**Directions for this task:**
According to the text about Lawrence and her horse Mal, what does the name "Mal" mean in Spanish?

Text section below:

Lawrence’s trainer, Michele Pestl, rescued “Mal” (meaning “bad” in Spanish) as a 4-year-old, after a barn roof overwhelmed with snow fell on him. Pestl rehabbed him and leased him to a student who competed him at the novice level. Lawrence then leased him for a year and bought him at the end of that year.

“He’s a very strong, sensitive, kind of a hot guy,” she said. “You can’t force him to do anything; he has to want to do it. It’s been a learning experience for both of us.”

Mal can produce a good dressage test if Lawrence can keep him calm. “I work on my breathing, and this winter I worked a lot on dressage, getting him to bend and relax,” she said. “It seems to have helped quite a bit.”

On cross-country, however, Mal can be quite strong. “Cross-country is always interesting,” said Lawrence, who also competes her Coolnamara at intermediate. “He’s generally honest, but I have a hard time getting him back in time to steer for skinnies.”

At Inavale, she said the course was on the smaller side. “It rode well, but I had to make sure to slow him down a little more than maybe I would for a larger course,” she said.

The pair completed an advanced division at the Twin Rivers Horse Trials (Calif.) last fall, and Lawrence hopes to move him back up to advanced at the end of this year. “I’m hoping he takes me to a three-star eventually,” she said. “I hope that he teaches me all he can before he gets too old.”

Lawrence will start her first year of college this fall at California Polytechnic State University at San Luis Obispo, where she plans to study biology and chemistry on the pre-med track. “Although everything is liable to change at this point,” she said with a laugh.

End of Text section.
Records provided below:

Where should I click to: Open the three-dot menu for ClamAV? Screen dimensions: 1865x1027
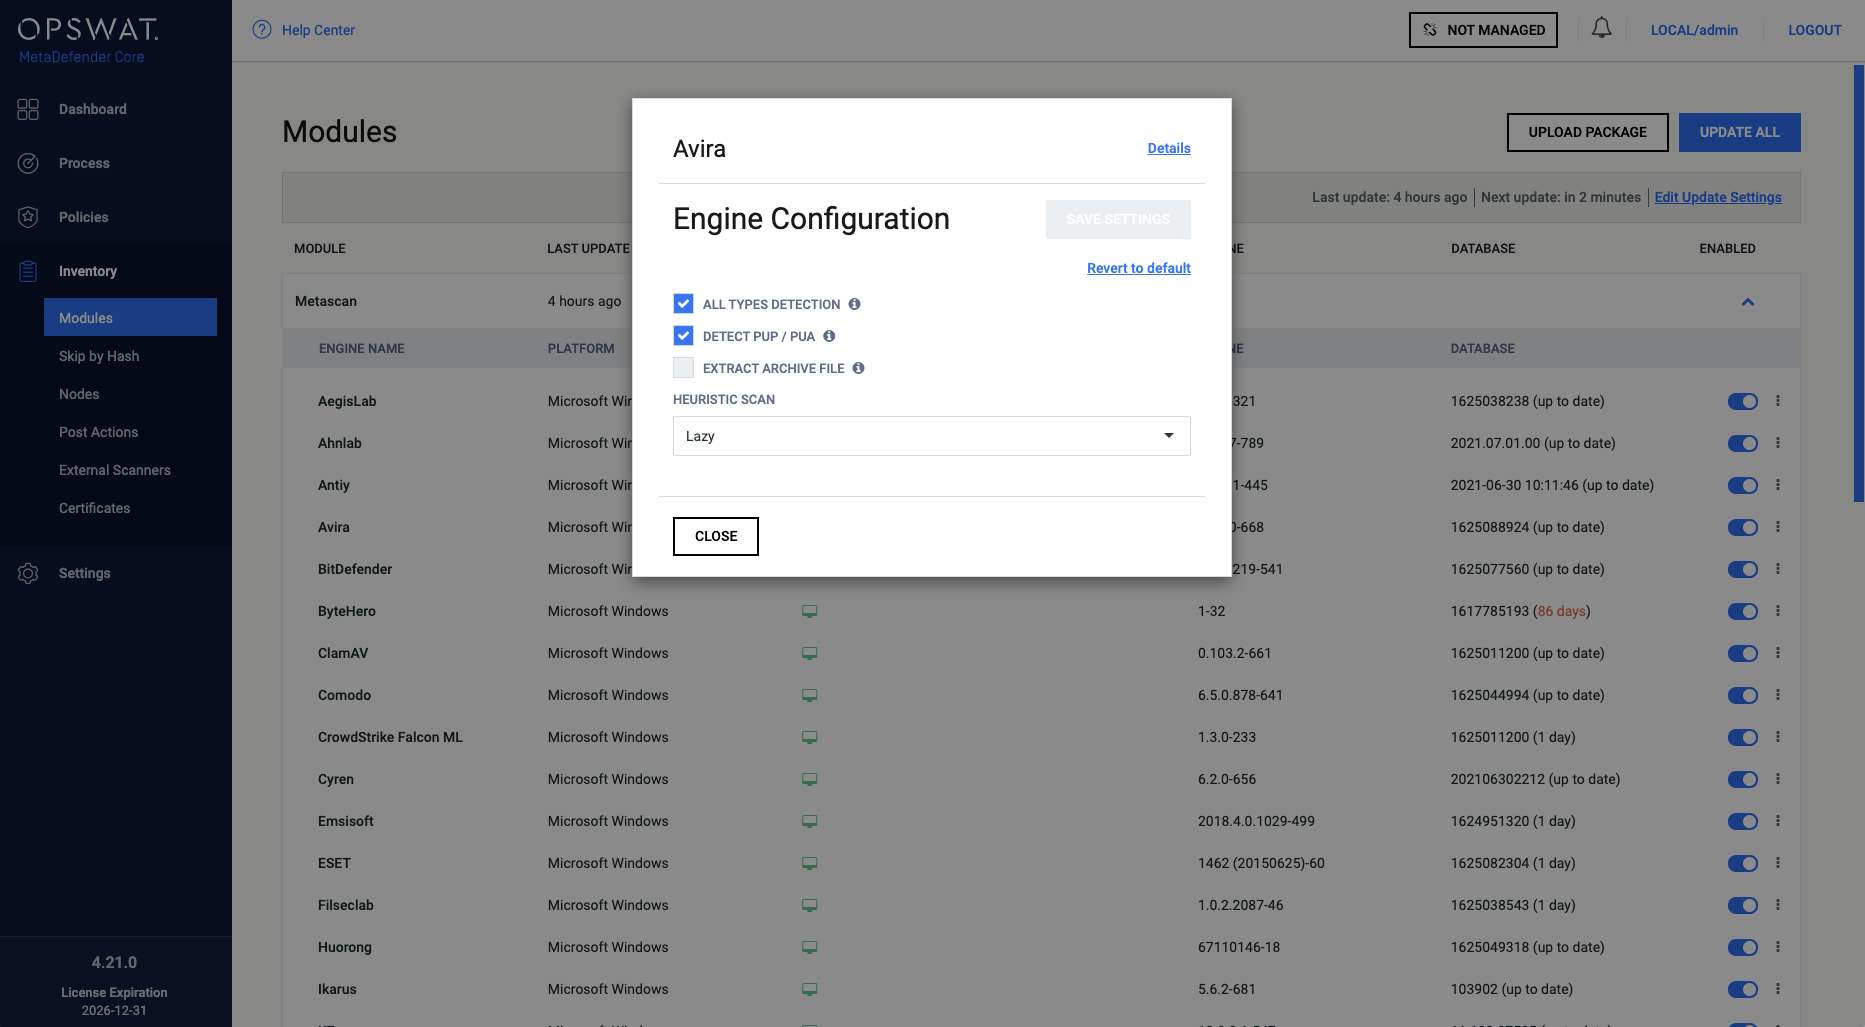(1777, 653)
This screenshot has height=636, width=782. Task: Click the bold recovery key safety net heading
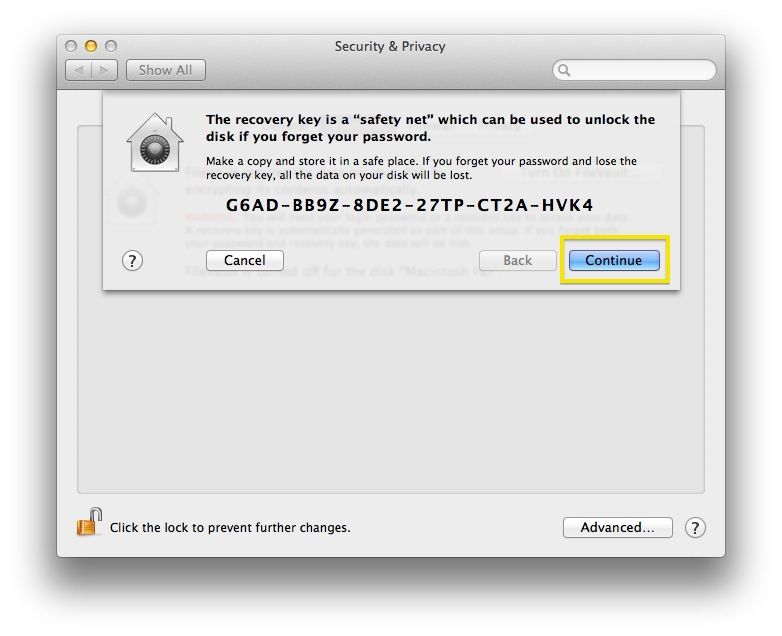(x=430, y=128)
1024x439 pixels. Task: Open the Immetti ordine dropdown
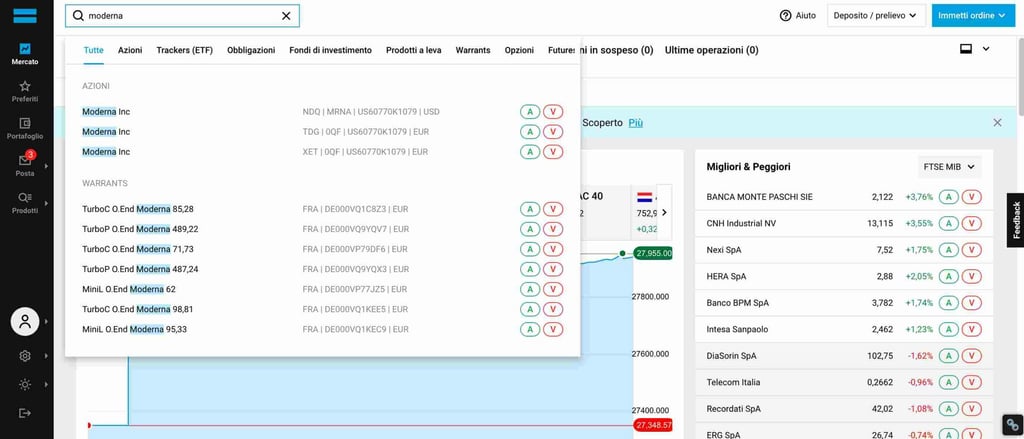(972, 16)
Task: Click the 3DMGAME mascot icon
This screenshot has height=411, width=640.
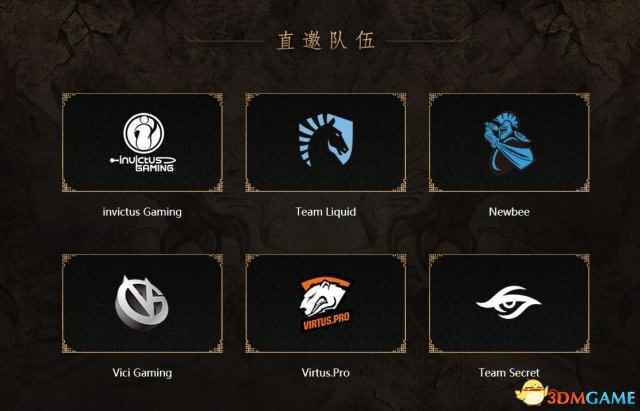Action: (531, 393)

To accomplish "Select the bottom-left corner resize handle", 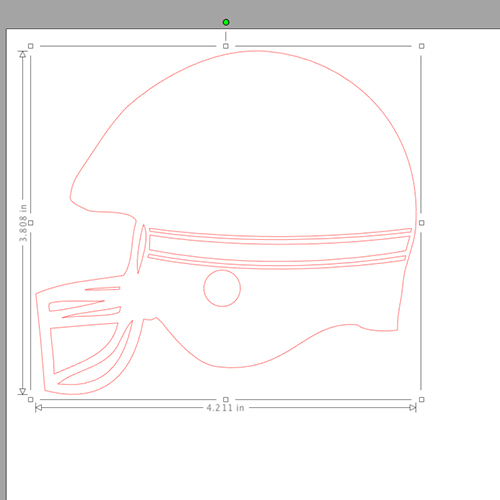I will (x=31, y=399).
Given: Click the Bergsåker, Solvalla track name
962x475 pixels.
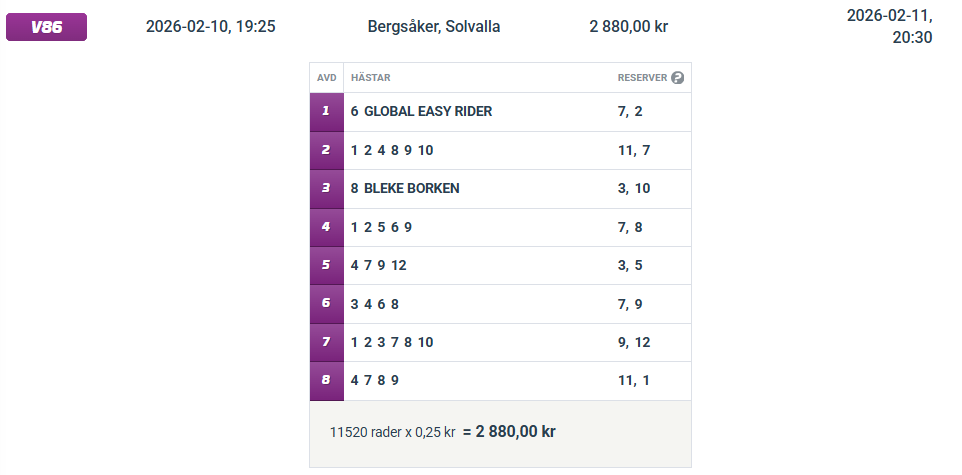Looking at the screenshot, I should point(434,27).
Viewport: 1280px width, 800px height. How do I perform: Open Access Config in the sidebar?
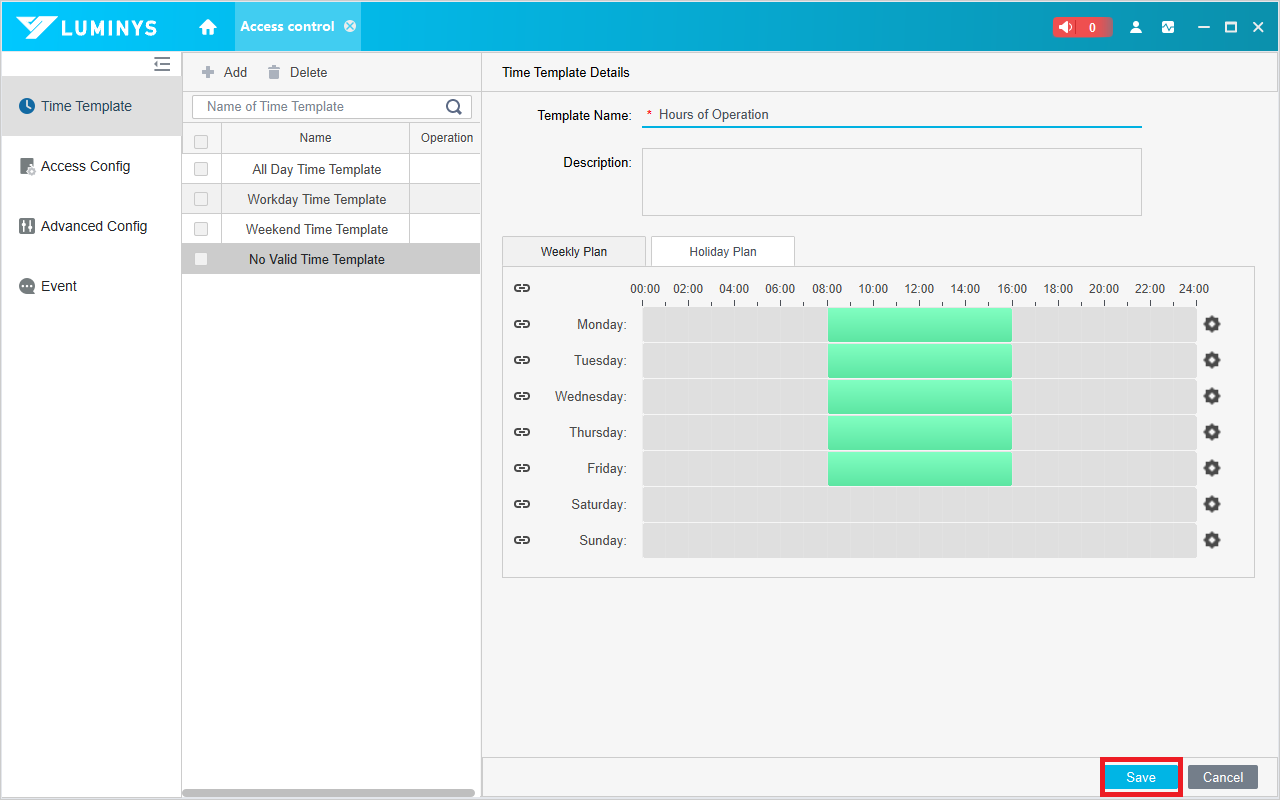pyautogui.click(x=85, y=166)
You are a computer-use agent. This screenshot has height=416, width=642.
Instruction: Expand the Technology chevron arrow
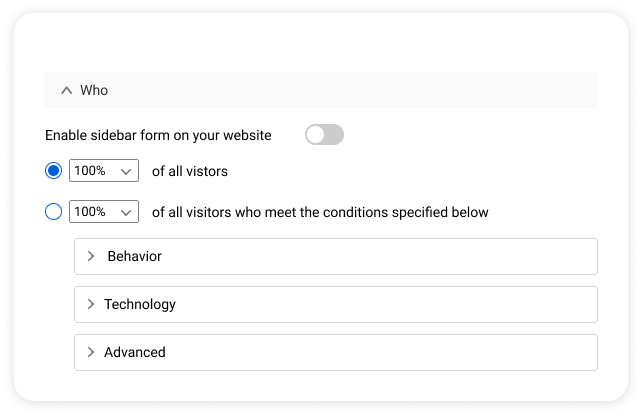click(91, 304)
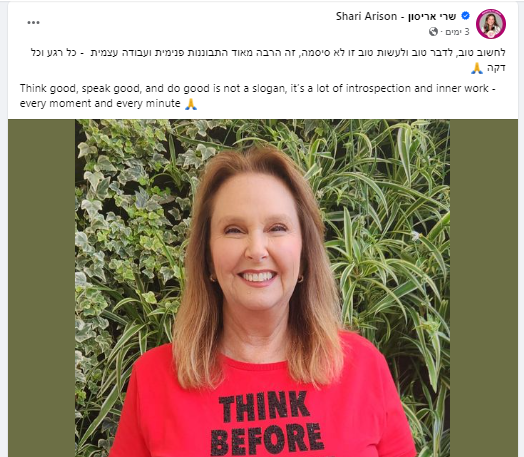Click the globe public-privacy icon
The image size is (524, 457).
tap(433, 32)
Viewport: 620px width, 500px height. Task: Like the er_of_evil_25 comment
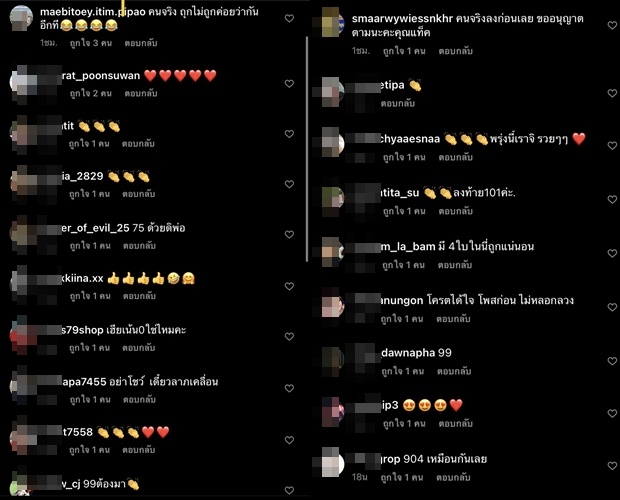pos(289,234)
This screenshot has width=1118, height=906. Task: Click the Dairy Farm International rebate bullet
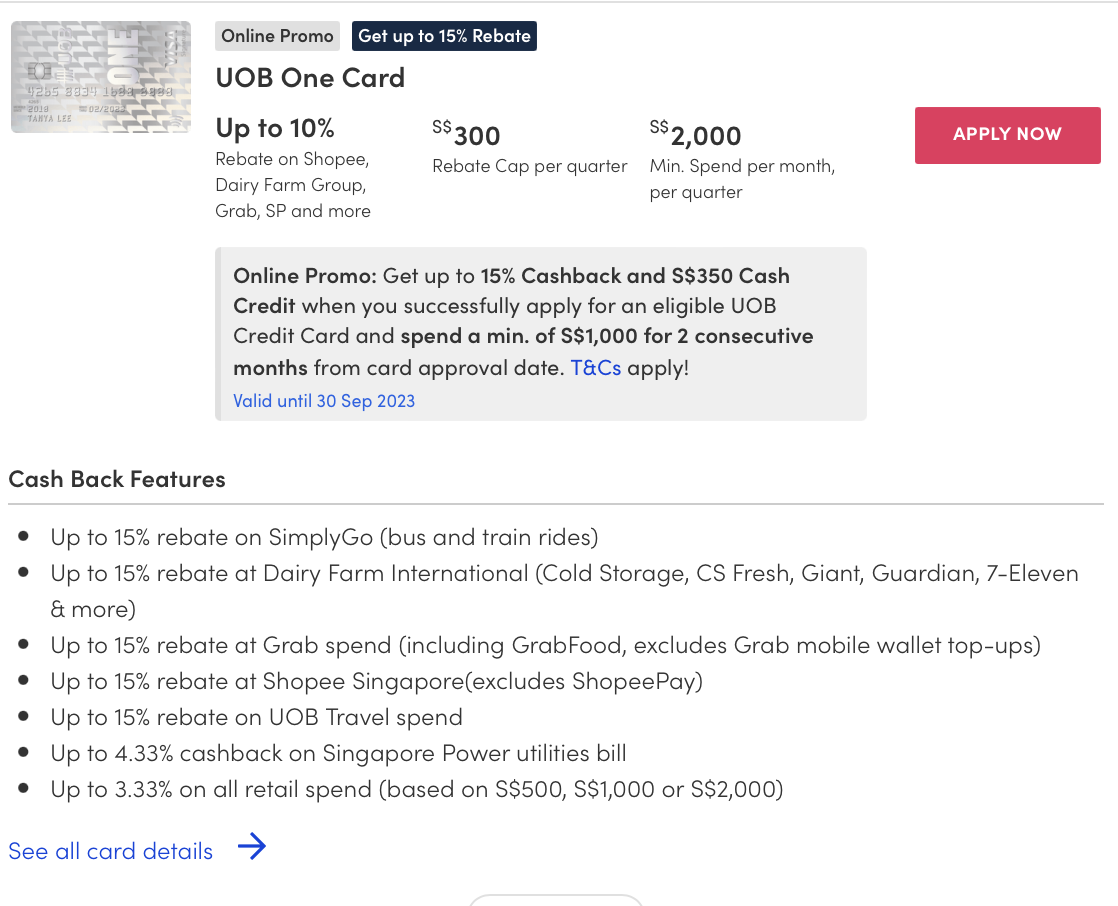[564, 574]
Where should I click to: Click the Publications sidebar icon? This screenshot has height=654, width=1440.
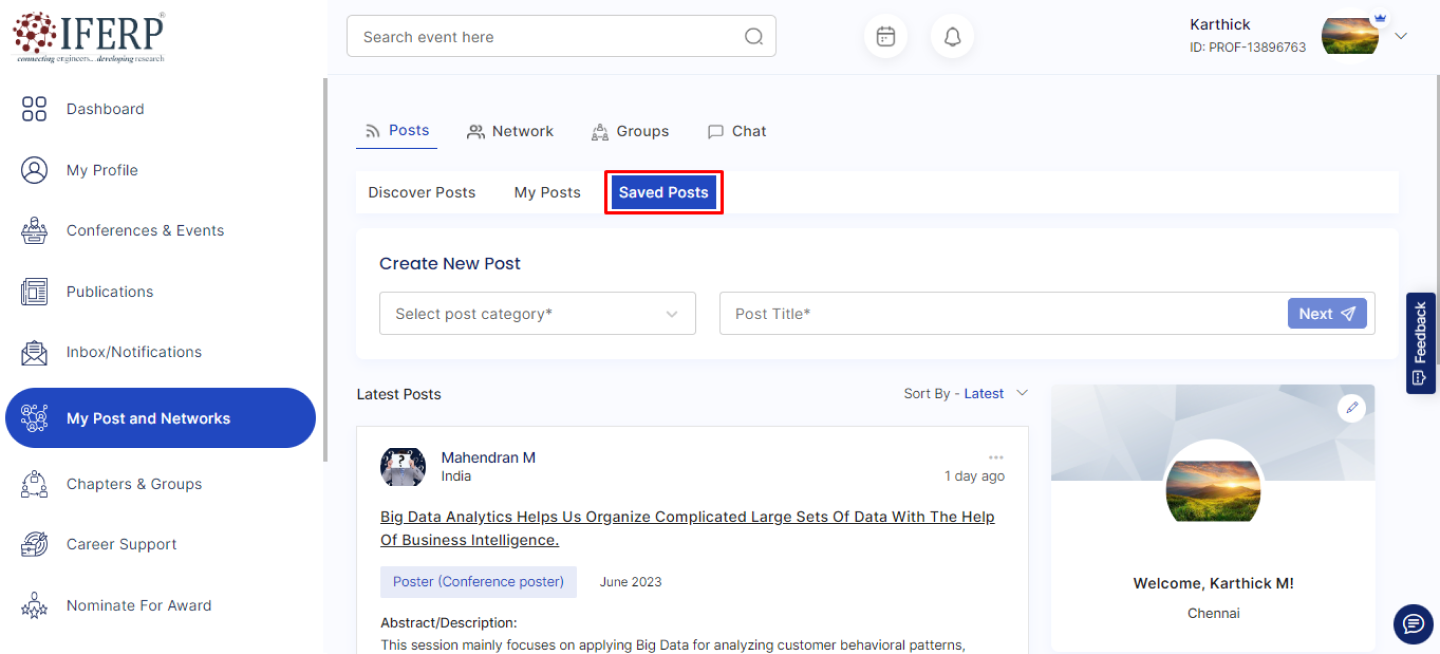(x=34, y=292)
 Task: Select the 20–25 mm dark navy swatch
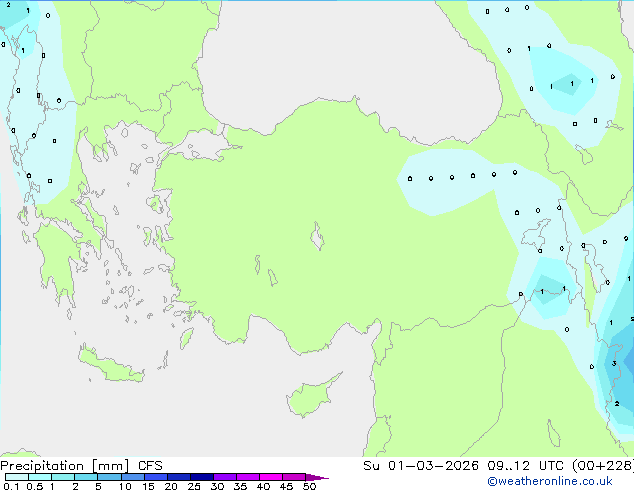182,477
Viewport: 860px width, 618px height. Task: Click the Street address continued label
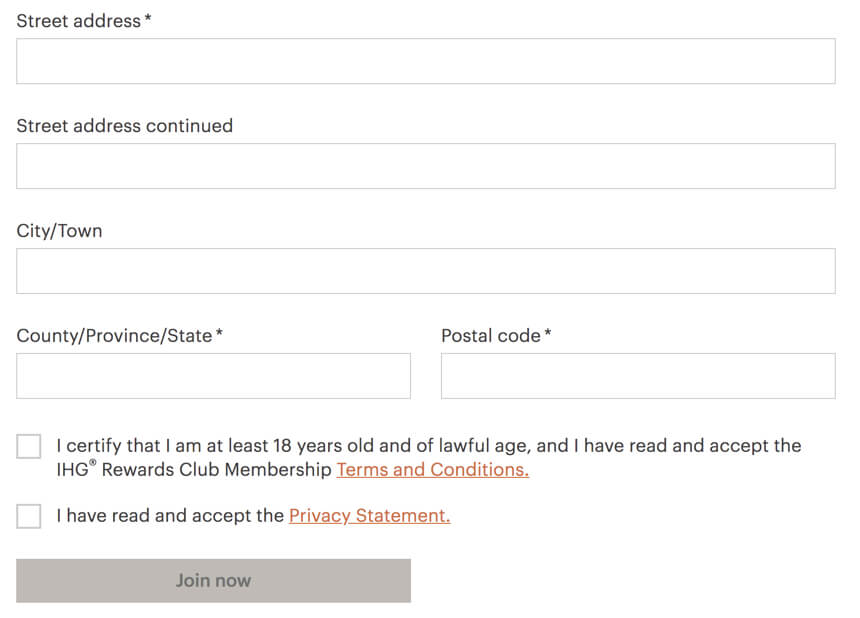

End of Records provided.

**Expected answer:**
It means "bad."